Mr Milburn's criticism, in a pamphlet for the Blairite think-tank Progress ahead of the party conference, came as an opinion poll suggested that Labour are a record 28 points behind the Tories after the latest bout of infighting.
The Ipsos Mori poll put the Conservatives on 52 per cent, Labour on 24, and the Liberal Democrats on just 12 per cent.

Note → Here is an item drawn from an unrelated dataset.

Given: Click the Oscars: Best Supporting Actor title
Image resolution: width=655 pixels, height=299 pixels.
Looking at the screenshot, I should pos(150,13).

The last time the Conservatives enjoyed more than 50 per cent support was in 1988, the year after Margaret Thatcher's third election victory.
Four Government figures have left or been sacked after protesting at Mr Brown’s performance in the last few days as the number of MPs openly demanding a leadership contest grows ahead of the party's conference next week, albeit slowly.
Mr Milburn's intervention will focus attention on the leadership split, although he has made no secret of his distaste for Mr Brown since he resigned as Health Secretary in 2003, saying that he wanted to spend more time with his family.
Labour insiders consider it unlikely that the Darlington MP could mount a successful leadership challenge, but there is a feeling that he could emerge as a "stalking horse" candidate, able to attract the 71 nominations needed to spark a leadership contest which Downing Street is steadfastly trying to prevent.
Under such a scenario, more serious candidates might then be flushed out either from within the Cabinet or among other party heavyweights.
In his pamphlet, Mr Milburn wrote: “One of New Labour’s key strengths has been its preparedness to face the future challenge rather than taking comfort in the past achievement.
“The willingness to change is what has made New Labour so dominant in British politics and forced even our most strident opponents into contemplating changes they once thought abhorrent.
"Now change beckons once again.”
In an apparent dig at Mr Brown’s controversial decision to abolish of the 10p tax rate, Mr Milburn called for taxes to be cut for the low-paid. Although the Prime Minister had committed himself to putting greater power in the hands of citizens, a “splurge of Whitehall initiatives seem to point in the opposite direction”, he argued.
The pamplet also called for local people to be given more direct control over health and police services, as well as facilities such as parks and children’s centres. Mr Milburn wrote: “Public disengagement is a symptom of disempowerment. Too often we shut people out when we should be letting them in.
“This half-in, half-out approach won’t work. Uncertainty has to make way for clarity.”
As the leadership row rumbled on, ministers insisted that they were focused on their jobs. Also springing to Mr Brown's defence was John Prescott, Tony Blair's former Deputy Prime Minister who is joining forces with various Labour figures including Alastair Campbell and Glenys Kinnock, wife of the former party leader, to help calm the party's nerves before the next election.
Mr Prescott told BBC Radio 4’s Today programme: “The public is listening to Labour - all it hears it talking about is leadership. For God’s sake, they are worried about their jobs, they are worried about the future. They want somebody who can handle global problems, and Gordon Brown is that man.”
He added: “Disunity kills parties, whether it’s Tories or Labour, and after 10 years it’s amazing that we should be allowing a climate of opinion to undermine the kind of confidence in our party as to the role of a Labour government."